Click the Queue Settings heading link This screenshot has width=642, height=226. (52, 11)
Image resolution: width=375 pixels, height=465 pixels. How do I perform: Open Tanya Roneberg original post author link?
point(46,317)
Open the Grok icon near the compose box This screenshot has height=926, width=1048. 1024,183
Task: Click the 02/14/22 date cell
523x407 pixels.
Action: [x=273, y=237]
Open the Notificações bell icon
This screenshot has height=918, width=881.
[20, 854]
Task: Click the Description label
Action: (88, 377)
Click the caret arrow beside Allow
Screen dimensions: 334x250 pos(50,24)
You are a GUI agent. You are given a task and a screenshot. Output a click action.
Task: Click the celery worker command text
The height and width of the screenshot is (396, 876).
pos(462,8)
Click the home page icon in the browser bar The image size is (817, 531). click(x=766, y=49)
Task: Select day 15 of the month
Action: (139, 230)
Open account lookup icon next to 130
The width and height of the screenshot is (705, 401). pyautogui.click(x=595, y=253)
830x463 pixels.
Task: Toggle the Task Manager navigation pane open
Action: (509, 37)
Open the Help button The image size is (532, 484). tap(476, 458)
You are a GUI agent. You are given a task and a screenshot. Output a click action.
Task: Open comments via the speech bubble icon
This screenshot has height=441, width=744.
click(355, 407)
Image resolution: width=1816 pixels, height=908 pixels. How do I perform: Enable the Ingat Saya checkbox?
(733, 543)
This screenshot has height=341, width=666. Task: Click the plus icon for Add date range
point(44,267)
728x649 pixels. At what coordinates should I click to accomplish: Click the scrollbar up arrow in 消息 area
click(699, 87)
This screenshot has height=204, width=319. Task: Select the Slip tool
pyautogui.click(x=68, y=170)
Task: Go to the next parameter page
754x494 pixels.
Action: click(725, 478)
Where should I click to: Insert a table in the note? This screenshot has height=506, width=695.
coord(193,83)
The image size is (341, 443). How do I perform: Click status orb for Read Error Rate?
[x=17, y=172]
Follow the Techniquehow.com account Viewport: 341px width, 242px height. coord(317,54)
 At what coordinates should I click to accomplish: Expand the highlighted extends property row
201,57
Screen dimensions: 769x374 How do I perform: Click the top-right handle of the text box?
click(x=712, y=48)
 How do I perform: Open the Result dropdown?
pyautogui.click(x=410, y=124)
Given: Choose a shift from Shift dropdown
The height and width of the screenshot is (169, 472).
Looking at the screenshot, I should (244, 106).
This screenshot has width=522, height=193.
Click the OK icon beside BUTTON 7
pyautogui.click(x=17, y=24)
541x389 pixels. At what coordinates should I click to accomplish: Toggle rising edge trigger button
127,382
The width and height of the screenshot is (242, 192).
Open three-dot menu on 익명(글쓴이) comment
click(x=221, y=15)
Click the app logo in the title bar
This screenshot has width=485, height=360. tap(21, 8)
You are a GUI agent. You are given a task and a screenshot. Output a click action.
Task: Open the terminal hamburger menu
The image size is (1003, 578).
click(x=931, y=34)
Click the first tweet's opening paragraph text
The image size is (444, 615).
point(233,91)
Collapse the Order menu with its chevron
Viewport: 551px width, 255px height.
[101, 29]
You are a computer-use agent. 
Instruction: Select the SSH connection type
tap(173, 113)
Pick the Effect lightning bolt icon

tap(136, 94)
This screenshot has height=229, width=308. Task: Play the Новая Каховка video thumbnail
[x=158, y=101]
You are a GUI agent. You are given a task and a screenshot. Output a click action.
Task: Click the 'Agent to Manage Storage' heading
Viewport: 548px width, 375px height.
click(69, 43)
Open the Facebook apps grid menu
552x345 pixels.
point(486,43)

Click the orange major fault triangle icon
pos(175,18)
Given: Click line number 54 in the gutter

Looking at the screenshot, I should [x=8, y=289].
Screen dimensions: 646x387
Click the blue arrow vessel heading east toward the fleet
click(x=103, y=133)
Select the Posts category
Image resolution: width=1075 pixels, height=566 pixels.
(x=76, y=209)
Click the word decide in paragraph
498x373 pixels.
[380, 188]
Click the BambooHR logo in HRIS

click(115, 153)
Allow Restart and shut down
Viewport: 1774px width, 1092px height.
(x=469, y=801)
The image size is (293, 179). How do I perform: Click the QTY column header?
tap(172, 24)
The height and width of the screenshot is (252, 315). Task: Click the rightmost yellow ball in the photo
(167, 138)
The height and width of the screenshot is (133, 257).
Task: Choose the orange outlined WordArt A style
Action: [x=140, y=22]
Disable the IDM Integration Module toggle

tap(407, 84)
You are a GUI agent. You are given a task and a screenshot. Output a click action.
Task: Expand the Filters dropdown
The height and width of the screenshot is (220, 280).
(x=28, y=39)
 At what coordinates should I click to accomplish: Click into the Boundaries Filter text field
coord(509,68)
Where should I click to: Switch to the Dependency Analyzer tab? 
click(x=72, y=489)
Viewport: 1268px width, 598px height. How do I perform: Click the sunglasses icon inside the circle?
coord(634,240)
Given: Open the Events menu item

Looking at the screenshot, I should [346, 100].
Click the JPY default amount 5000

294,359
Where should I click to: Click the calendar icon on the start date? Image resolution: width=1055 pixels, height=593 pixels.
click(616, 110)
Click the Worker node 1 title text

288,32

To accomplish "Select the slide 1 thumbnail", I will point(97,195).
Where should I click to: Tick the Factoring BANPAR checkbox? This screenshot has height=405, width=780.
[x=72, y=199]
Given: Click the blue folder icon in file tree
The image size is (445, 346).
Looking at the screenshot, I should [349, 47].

=-=-=

What is required: This exercise requires all the entries to be written out again exactly.

Your solution:
Click the Queue Settings heading link This screenshot has width=642, height=226. (52, 11)
Image resolution: width=375 pixels, height=465 pixels. How do I perform: Open Tanya Roneberg original post author link?
point(46,317)
Open the Grok icon near the compose box This screenshot has height=926, width=1048. 1024,183
Task: Click the 02/14/22 date cell
523x407 pixels.
Action: [x=273, y=237]
Open the Notificações bell icon
This screenshot has height=918, width=881.
[20, 854]
Task: Click the Description label
Action: (88, 377)
Click the caret arrow beside Allow
Screen dimensions: 334x250 pos(50,24)
You are a GUI agent. You are given a task and a screenshot. Output a click action.
Task: Click the celery worker command text
The height and width of the screenshot is (396, 876).
pos(462,8)
Click the home page icon in the browser bar The image size is (817, 531). click(x=766, y=49)
Task: Select day 15 of the month
Action: (139, 230)
Open account lookup icon next to 130
The width and height of the screenshot is (705, 401). pyautogui.click(x=595, y=253)
830x463 pixels.
Task: Toggle the Task Manager navigation pane open
Action: (509, 37)
Open the Help button The image size is (532, 484). tap(476, 458)
You are a GUI agent. You are given a task and a screenshot. Output a click action.
Task: Open comments via the speech bubble icon
This screenshot has height=441, width=744.
click(355, 407)
Image resolution: width=1816 pixels, height=908 pixels. How do I perform: Enable the Ingat Saya checkbox?
(733, 543)
This screenshot has height=341, width=666. Task: Click the plus icon for Add date range
point(44,267)
728x649 pixels. At what coordinates should I click to accomplish: Click the scrollbar up arrow in 消息 area
click(699, 87)
This screenshot has height=204, width=319. Task: Select the Slip tool
pyautogui.click(x=68, y=170)
Task: Go to the next parameter page
754x494 pixels.
Action: click(725, 478)
Where should I click to: Insert a table in the note? This screenshot has height=506, width=695.
coord(193,83)
The image size is (341, 443). How do I perform: Click status orb for Read Error Rate?
[x=17, y=172]
Follow the Techniquehow.com account Viewport: 341px width, 242px height. coord(317,54)
 At what coordinates should I click to accomplish: Expand the highlighted extends property row
201,57
Screen dimensions: 769x374 How do I perform: Click the top-right handle of the text box?
click(x=712, y=48)
 How do I perform: Open the Result dropdown?
pyautogui.click(x=410, y=124)
Given: Choose a shift from Shift dropdown
The height and width of the screenshot is (169, 472).
Looking at the screenshot, I should (244, 106).
This screenshot has width=522, height=193.
Click the OK icon beside BUTTON 7
pyautogui.click(x=17, y=24)
541x389 pixels. At what coordinates should I click to accomplish: Toggle rising edge trigger button
127,382
The width and height of the screenshot is (242, 192).
Open three-dot menu on 익명(글쓴이) comment
click(x=221, y=15)
Click the app logo in the title bar
This screenshot has width=485, height=360. tap(21, 8)
You are a GUI agent. You are given a task and a screenshot. Output a click action.
Task: Open the terminal hamburger menu
The image size is (1003, 578).
click(x=931, y=34)
Click the first tweet's opening paragraph text
The image size is (444, 615).
point(233,91)
Collapse the Order menu with its chevron
Viewport: 551px width, 255px height.
[101, 29]
You are a computer-use agent. 
Instruction: Select the SSH connection type
tap(173, 113)
Pick the Effect lightning bolt icon

tap(136, 94)
This screenshot has height=229, width=308. Task: Play the Новая Каховка video thumbnail
[x=158, y=101]
You are a GUI agent. You are given a task and a screenshot. Output a click action.
Task: Click the 'Agent to Manage Storage' heading
Viewport: 548px width, 375px height.
click(69, 43)
Open the Facebook apps grid menu
552x345 pixels.
point(486,43)

Click the orange major fault triangle icon
pos(175,18)
Given: Click line number 54 in the gutter

Looking at the screenshot, I should [x=8, y=289].
Screen dimensions: 646x387
Click the blue arrow vessel heading east toward the fleet
click(x=103, y=133)
Select the Posts category
Image resolution: width=1075 pixels, height=566 pixels.
(x=76, y=209)
Click the word decide in paragraph
498x373 pixels.
[380, 188]
Click the BambooHR logo in HRIS

click(115, 153)
Allow Restart and shut down
Viewport: 1774px width, 1092px height.
(x=469, y=801)
The image size is (293, 179). How do I perform: Click the QTY column header?
tap(172, 24)
The height and width of the screenshot is (252, 315). Task: Click the rightmost yellow ball in the photo
(167, 138)
The height and width of the screenshot is (133, 257).
Task: Choose the orange outlined WordArt A style
Action: [x=140, y=22]
Disable the IDM Integration Module toggle

tap(407, 84)
You are a GUI agent. You are given a task and a screenshot. Output a click action.
Task: Expand the Filters dropdown
The height and width of the screenshot is (220, 280).
(x=28, y=39)
 At what coordinates should I click to accomplish: Click into the Boundaries Filter text field
coord(509,68)
Where should I click to: Switch to the Dependency Analyzer tab? 
click(x=72, y=489)
Viewport: 1268px width, 598px height. How do I perform: Click the sunglasses icon inside the circle?
coord(634,240)
Given: Open the Events menu item

Looking at the screenshot, I should [346, 100].
Click the JPY default amount 5000

294,359
Where should I click to: Click the calendar icon on the start date? Image resolution: width=1055 pixels, height=593 pixels.
click(616, 110)
Click the Worker node 1 title text

288,32

To accomplish "Select the slide 1 thumbnail", I will point(97,195).
Where should I click to: Tick the Factoring BANPAR checkbox? This screenshot has height=405, width=780.
[x=72, y=199]
Given: Click the blue folder icon in file tree
The image size is (445, 346).
Looking at the screenshot, I should [349, 47].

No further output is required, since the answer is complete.